## WORK REQUIRED:
Copy out the data in full, keeping each line exactly as it reads.

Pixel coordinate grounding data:
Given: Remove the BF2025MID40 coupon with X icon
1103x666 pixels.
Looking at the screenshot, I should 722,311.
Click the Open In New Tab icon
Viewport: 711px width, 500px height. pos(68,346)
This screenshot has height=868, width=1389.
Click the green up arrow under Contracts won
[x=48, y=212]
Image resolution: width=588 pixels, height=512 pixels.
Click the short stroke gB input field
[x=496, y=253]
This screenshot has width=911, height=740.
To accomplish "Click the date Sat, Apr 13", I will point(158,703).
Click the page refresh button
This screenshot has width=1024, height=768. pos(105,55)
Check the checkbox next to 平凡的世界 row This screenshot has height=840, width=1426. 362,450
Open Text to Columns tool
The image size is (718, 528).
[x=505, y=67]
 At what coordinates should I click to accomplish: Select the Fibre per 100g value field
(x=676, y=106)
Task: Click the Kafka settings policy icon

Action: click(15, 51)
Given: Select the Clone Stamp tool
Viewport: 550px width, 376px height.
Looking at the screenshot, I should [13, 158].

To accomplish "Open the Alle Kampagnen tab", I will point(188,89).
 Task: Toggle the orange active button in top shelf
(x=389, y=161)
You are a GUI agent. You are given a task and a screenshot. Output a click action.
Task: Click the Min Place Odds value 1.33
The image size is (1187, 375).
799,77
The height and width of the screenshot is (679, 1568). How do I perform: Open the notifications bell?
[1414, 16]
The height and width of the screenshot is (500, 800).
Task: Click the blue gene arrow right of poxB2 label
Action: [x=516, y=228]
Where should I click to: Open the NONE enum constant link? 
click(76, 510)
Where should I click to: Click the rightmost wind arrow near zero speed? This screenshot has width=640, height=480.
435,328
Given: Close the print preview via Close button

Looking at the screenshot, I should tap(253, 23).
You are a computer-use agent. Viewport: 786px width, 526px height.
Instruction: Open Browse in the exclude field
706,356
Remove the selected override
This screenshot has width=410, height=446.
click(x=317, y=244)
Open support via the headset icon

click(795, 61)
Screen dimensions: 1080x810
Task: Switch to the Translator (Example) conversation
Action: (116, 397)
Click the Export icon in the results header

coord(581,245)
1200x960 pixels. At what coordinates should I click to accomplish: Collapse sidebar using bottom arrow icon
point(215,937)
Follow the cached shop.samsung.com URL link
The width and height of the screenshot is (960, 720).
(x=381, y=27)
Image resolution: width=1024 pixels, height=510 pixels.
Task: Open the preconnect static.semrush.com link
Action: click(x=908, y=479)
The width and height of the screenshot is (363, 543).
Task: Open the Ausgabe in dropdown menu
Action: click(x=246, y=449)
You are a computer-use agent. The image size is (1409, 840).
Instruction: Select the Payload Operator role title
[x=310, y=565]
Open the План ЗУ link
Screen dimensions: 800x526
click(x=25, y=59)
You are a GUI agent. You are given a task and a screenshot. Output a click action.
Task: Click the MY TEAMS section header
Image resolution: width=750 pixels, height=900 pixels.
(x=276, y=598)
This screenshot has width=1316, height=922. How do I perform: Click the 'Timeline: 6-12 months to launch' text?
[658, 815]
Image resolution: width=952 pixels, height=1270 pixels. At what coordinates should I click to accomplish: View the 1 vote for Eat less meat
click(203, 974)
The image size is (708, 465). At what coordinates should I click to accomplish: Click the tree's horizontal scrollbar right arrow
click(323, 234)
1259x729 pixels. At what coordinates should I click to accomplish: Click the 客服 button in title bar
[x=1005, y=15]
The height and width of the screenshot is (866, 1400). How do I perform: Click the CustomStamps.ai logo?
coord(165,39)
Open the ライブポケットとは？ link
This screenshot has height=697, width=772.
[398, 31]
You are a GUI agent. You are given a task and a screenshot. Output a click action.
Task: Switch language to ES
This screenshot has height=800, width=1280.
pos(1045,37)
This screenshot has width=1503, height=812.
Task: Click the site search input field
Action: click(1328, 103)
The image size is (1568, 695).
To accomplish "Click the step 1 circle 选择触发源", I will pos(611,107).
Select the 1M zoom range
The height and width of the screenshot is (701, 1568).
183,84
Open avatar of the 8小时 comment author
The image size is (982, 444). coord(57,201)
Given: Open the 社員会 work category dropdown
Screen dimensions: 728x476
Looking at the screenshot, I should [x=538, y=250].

## REPLY TO THE TASK:
Given: Remove the BF2025MID40 coupon with X icon
1103x666 pixels.
Looking at the screenshot, I should 722,311.
Click the Open In New Tab icon
Viewport: 711px width, 500px height. pos(68,346)
This screenshot has height=868, width=1389.
Click the green up arrow under Contracts won
[x=48, y=212]
Image resolution: width=588 pixels, height=512 pixels.
Click the short stroke gB input field
[x=496, y=253]
This screenshot has width=911, height=740.
To accomplish "Click the date Sat, Apr 13", I will point(158,703).
Click the page refresh button
This screenshot has width=1024, height=768. pos(105,55)
Check the checkbox next to 平凡的世界 row This screenshot has height=840, width=1426. 362,450
Open Text to Columns tool
The image size is (718, 528).
[x=505, y=67]
 At what coordinates should I click to accomplish: Select the Fibre per 100g value field
(x=676, y=106)
Task: Click the Kafka settings policy icon

Action: click(15, 51)
Given: Select the Clone Stamp tool
Viewport: 550px width, 376px height.
Looking at the screenshot, I should [13, 158].

To accomplish "Open the Alle Kampagnen tab", I will point(188,89).
 Task: Toggle the orange active button in top shelf
(x=389, y=161)
You are a GUI agent. You are given a task and a screenshot. Output a click action.
Task: Click the Min Place Odds value 1.33
The image size is (1187, 375).
799,77
The height and width of the screenshot is (679, 1568). How do I perform: Open the notifications bell?
[1414, 16]
The height and width of the screenshot is (500, 800).
Task: Click the blue gene arrow right of poxB2 label
Action: [x=516, y=228]
Where should I click to: Open the NONE enum constant link? 
click(76, 510)
Where should I click to: Click the rightmost wind arrow near zero speed? This screenshot has width=640, height=480.
435,328
Given: Close the print preview via Close button

Looking at the screenshot, I should tap(253, 23).
You are a computer-use agent. Viewport: 786px width, 526px height.
Instruction: Open Browse in the exclude field
706,356
Remove the selected override
This screenshot has width=410, height=446.
click(x=317, y=244)
Open support via the headset icon

click(795, 61)
Screen dimensions: 1080x810
Task: Switch to the Translator (Example) conversation
Action: (116, 397)
Click the Export icon in the results header

coord(581,245)
1200x960 pixels. At what coordinates should I click to accomplish: Collapse sidebar using bottom arrow icon
point(215,937)
Follow the cached shop.samsung.com URL link
The width and height of the screenshot is (960, 720).
(x=381, y=27)
Image resolution: width=1024 pixels, height=510 pixels.
Task: Open the preconnect static.semrush.com link
Action: click(x=908, y=479)
The width and height of the screenshot is (363, 543).
Task: Open the Ausgabe in dropdown menu
Action: click(x=246, y=449)
You are a computer-use agent. The image size is (1409, 840).
Instruction: Select the Payload Operator role title
[x=310, y=565]
Open the План ЗУ link
Screen dimensions: 800x526
click(x=25, y=59)
You are a GUI agent. You are given a task and a screenshot. Output a click action.
Task: Click the MY TEAMS section header
Image resolution: width=750 pixels, height=900 pixels.
(x=276, y=598)
This screenshot has width=1316, height=922. How do I perform: Click the 'Timeline: 6-12 months to launch' text?
[658, 815]
Image resolution: width=952 pixels, height=1270 pixels. At what coordinates should I click to accomplish: View the 1 vote for Eat less meat
click(203, 974)
The image size is (708, 465). At what coordinates should I click to accomplish: Click the tree's horizontal scrollbar right arrow
click(323, 234)
1259x729 pixels. At what coordinates should I click to accomplish: Click the 客服 button in title bar
[x=1005, y=15]
The height and width of the screenshot is (866, 1400). How do I perform: Click the CustomStamps.ai logo?
coord(165,39)
Open the ライブポケットとは？ link
This screenshot has height=697, width=772.
[398, 31]
You are a GUI agent. You are given a task and a screenshot. Output a click action.
Task: Switch language to ES
This screenshot has height=800, width=1280.
pos(1045,37)
This screenshot has width=1503, height=812.
Task: Click the site search input field
Action: click(1328, 103)
The image size is (1568, 695).
To accomplish "Click the step 1 circle 选择触发源", I will pos(611,107).
Select the 1M zoom range
The height and width of the screenshot is (701, 1568).
183,84
Open avatar of the 8小时 comment author
The image size is (982, 444). coord(57,201)
Given: Open the 社員会 work category dropdown
Screen dimensions: 728x476
Looking at the screenshot, I should [x=538, y=250].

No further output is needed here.